OK, wrote out a bit more for each, feel free to edit. Will return to it tomorrow with more thoughts.

aksomers commented 3 years ago

What do you think about a discussion post like this? Also an aside on hierarchical time series modeling. And another on machine learning alternatives.

Dr. Homrighausen,

As we analyze COVID data, we are realizing that a discussion of both some broad and finer points of time series modeling could be useful. Here are some questions that are coming up as we start to think about more complex ways of handling the data. Hoping it would be possible to discuss some of these questions in an upcoming "office hours" session or in any other format you deem most appropriate.

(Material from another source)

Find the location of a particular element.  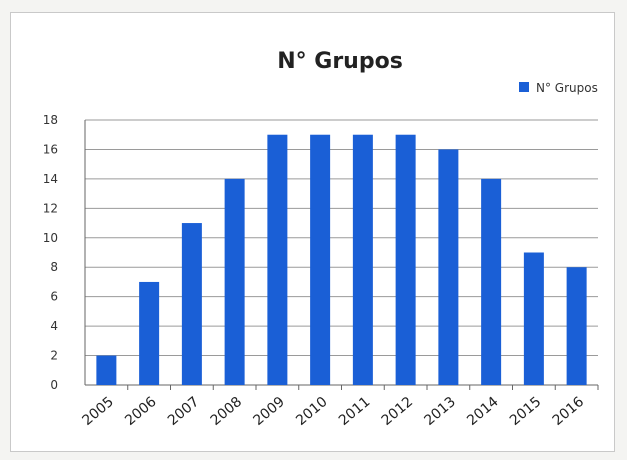

y-axis-ticks: 0 2 4 6 8 10 12 14 16 18 is located at coordinates (50, 252).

  1. We technically have time series data at the county level--which means thousands of time series. Are you aware of a good hierarchical or other method that allows a set of time series of this nature to share some parameter estimates but not others? It makes intuitive sense to us that the time series will naturally be impacted similarly by some things (maybe starting population density) but then might have some more location-specific features depending on how the county/city itself responded to the crisis.
  2. Would such a method necessarily be Bayesian? The term Bayesian Structural Time Series came up a few times while trying to find information, but not completely sure of its necessity and relevance yet.
  3. Are there other ensemble/reconciliation methods that exist for handling complicated time series data of this nature?
  4. In general, how are covariates usually handled in the time series framework?
  5. Do you have recommendations for how to start out with this problem? Are we biting off more than we can chew by thinking about all of the counties? We've taken a simple, aggregated approach to start with in order to get our hands around it. We avoided the time series complexity by aggregating each county's data in July-August and only using regression/classification features available within July-August instead of the whole series. Is just expanding on that approach likely to be more successful?
  6. Do you have any advice when it comes to using machine learning alternatives to time series forecasting? I've heard just a little about this, but it seems promising.
amitp06 commented 3 years ago

I added some edits to the posts. I agree that asking for feedback on those could be useful. I'll check out the links later on.

amitp06 commented 3 years ago

Closing. Addressed in last two videos.